Colorado Politics

Columbus Day repeal narrowly passes committee, aims for future compromises

The annually doomed bill to repeal Columbus Day as a state holiday in Colorado has a twist this year: It would create a commission to forge mutual understanding about heritage between Coloradans of Italian and American Indian descent.

The same approach was used to settle disputes over American Indian sports mascots at schools in Colorado in 2015.

House Bill 1231 still passed the House Local Government Committee by only 7-6 vote, and the outcome wasn’t along party lines.

Rep. Steve Lebsock, D-Thornton, proposed the latter addition to the bill. He said he didn’t want to deprive Italians or anyone else of the opportunity to celebrate their heritage. He initially proposed celebrating Italian Heritage Day instead of the day to celebrate Italian explorer Christopher Columbus.

“How can I vote yes on this bill and not feel like I’m taking away someone else’s heritage and culture?” he said. “I don’t see why people would be adverse to calling it Italian Heritage Day.”

And it was Rep. Jim Wilson, R-Salida, who proposed in the hearing that both sides get together and bring a solution to the legislature. Colorado’s Columbus Day Parade has been in dispute, sometimes violent, for more than two decades. The turnout for the event has dwindled, organizers said. Denver and other cities have done away with the holiday.

Committee chairman Jonathan Singer, D-Longmont, joked that the hearing should have been before joint meeting of the House Education Committee, as well, because much of the three and half hours of testimony involving differing historical accounts about Columbus.

American Indians see him as villain, who brought conquest, savagery and illnesses to their ancestors. Italians see him as a hero, a great explorer credited with discovering America. Colorado was the first to make Columbus Day a state holiday in 1907, long before it became a national holiday in 1937.

Tony Polisi, one of the organizers of the parade, said the Columbus Day is a time he celebrates with his family, building floats and enjoying big dinners together around the holiday.

“Don’t take this away from me,” he said. “This is my heritage. This is an excuse for my family to get together. We work all week long building these things, we have dinners. If you take that away, I’m going to lose.”

Shana Oliver on Denver described herself to the committee as a “survivor and descendant of the genocide known as the Long Walk of the Navajo.”

“We should not be celebrating people who was not honorable,” she said. “There are plenty of other holidays the Italians could celebrate.”

The committee heare impassioned arguments from both sides.

Talk and compromise seemed the best and, perhaps, the only progress that could be made to heal the scars of the decades-long conflict in Denver, said the bill’s sponsor Adrienne Benavidez, D-Commerce City.

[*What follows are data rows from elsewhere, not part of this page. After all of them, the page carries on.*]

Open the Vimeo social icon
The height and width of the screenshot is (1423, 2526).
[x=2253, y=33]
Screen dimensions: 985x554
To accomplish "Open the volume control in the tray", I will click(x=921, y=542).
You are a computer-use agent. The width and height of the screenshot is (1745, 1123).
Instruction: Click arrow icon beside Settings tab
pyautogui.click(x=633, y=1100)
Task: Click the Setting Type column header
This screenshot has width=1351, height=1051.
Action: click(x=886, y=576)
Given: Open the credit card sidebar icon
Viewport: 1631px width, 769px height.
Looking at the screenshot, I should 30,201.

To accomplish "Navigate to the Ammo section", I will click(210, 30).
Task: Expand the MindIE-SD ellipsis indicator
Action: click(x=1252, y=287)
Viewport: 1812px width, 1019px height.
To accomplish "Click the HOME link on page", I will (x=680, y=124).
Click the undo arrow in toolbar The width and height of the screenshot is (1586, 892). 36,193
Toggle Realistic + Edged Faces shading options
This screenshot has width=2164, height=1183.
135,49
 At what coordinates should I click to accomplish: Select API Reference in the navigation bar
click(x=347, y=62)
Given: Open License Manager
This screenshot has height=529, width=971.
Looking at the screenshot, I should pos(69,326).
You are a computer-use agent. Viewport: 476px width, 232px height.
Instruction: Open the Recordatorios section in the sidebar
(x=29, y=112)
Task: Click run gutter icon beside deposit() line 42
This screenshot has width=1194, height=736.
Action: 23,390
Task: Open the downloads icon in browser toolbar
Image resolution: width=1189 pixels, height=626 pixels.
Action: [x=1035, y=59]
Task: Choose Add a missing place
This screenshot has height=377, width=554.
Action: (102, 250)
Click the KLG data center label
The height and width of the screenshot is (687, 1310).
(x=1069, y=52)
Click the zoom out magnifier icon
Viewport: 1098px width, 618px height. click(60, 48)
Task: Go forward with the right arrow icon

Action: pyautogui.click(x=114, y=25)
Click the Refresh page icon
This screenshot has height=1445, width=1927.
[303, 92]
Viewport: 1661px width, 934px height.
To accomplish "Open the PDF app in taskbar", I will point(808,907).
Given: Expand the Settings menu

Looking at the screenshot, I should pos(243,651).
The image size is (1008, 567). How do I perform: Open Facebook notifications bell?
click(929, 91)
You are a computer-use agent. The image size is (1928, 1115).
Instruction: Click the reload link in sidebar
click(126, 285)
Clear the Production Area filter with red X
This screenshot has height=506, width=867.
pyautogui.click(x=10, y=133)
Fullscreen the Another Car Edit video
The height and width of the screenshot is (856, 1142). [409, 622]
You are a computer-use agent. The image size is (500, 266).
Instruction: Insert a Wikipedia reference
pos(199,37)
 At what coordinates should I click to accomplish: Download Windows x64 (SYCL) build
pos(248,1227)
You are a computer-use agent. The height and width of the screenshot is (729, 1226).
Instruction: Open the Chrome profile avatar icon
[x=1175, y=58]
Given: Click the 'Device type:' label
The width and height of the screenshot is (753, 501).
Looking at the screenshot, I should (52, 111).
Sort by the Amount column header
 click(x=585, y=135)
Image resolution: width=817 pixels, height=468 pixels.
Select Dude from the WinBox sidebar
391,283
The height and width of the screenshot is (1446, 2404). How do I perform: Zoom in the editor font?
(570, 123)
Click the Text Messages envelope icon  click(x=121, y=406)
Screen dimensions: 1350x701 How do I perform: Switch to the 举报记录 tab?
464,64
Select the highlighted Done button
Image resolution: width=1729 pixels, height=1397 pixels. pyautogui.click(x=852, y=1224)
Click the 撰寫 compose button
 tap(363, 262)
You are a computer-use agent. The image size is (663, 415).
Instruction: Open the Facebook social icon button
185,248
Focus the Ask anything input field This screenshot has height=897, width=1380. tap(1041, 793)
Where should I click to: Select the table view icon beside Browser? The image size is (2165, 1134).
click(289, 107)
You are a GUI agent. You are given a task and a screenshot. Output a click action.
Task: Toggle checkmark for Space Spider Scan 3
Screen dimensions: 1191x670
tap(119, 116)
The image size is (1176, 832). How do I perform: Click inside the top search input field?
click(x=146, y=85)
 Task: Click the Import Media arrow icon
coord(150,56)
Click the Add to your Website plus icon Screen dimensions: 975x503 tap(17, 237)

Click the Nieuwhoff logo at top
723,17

“Whether they are proponents or opponents of this bill, there is a very emotional, very visceral belief that their position is the right position,” she said. “… I don’t see how we in this body are ever going to solve this. I think the amendment provides at least one way.”

Benavidez said facilitators could help guide those discussions, if her bill becomes law.

She said removing Columbus Day is not “putting the cart before the horse” is forging a better understanding over heritage between Italians and American Indians.

“It’s a way of saying there are victims out there.” Benavidez said. “There are people who feel real pain, and if we can stop that, we can let others who have more expertise than us to work through to reach a resolution. That may be the only way we can get there.”